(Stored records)
****************************************

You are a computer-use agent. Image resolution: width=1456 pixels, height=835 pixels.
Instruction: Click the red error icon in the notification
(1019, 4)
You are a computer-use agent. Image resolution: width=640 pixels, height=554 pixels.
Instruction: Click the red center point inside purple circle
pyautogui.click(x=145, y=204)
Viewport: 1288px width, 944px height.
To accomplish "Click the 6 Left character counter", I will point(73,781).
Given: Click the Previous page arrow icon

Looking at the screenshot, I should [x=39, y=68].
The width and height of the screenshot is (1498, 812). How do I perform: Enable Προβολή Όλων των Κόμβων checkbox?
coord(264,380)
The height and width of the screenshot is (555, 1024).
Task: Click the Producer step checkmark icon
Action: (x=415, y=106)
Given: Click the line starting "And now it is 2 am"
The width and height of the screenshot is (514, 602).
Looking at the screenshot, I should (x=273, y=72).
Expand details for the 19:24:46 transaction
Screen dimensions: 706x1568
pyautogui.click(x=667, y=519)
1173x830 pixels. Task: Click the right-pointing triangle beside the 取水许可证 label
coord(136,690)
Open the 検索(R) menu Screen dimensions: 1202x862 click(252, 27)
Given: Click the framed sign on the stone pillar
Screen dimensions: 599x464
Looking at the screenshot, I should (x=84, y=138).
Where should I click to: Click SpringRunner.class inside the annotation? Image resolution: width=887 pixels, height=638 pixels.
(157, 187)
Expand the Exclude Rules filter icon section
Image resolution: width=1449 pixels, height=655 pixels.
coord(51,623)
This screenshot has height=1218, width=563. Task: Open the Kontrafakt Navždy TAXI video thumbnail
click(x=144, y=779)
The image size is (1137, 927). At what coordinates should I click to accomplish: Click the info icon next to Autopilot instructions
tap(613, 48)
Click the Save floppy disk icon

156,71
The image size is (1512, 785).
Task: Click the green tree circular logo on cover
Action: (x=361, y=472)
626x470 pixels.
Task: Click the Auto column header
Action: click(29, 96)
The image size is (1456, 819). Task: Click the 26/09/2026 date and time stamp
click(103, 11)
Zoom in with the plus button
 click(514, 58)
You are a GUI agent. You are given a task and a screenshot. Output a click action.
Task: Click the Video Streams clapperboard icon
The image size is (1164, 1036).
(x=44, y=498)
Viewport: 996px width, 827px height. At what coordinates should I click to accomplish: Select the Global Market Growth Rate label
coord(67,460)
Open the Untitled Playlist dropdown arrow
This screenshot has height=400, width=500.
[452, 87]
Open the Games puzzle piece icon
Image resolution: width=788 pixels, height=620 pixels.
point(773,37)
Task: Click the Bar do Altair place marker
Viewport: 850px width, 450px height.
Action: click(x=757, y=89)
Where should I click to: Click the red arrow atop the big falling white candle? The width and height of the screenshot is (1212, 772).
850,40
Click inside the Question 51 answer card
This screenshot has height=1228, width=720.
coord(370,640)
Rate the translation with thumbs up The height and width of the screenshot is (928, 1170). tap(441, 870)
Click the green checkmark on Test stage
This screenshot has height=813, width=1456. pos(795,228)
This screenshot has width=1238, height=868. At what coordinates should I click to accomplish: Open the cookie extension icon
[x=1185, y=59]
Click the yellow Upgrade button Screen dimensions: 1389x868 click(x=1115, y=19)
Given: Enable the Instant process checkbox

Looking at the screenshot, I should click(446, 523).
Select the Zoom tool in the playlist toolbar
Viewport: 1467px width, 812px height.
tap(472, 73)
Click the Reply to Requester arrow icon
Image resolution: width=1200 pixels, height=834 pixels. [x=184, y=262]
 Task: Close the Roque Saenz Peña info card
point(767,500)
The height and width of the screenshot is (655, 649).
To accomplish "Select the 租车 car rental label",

****************************************

Copy the listing verbatim, from the line containing "Where should I click to: Click SpringRunner.class" down to the line containing "tap(613, 48)", both included.

Where should I click to: Click SpringRunner.class inside the annotation? Image resolution: width=887 pixels, height=638 pixels.
(157, 187)
Expand the Exclude Rules filter icon section
Image resolution: width=1449 pixels, height=655 pixels.
coord(51,623)
This screenshot has height=1218, width=563. Task: Open the Kontrafakt Navždy TAXI video thumbnail
click(x=144, y=779)
The image size is (1137, 927). At what coordinates should I click to accomplish: Click the info icon next to Autopilot instructions
tap(613, 48)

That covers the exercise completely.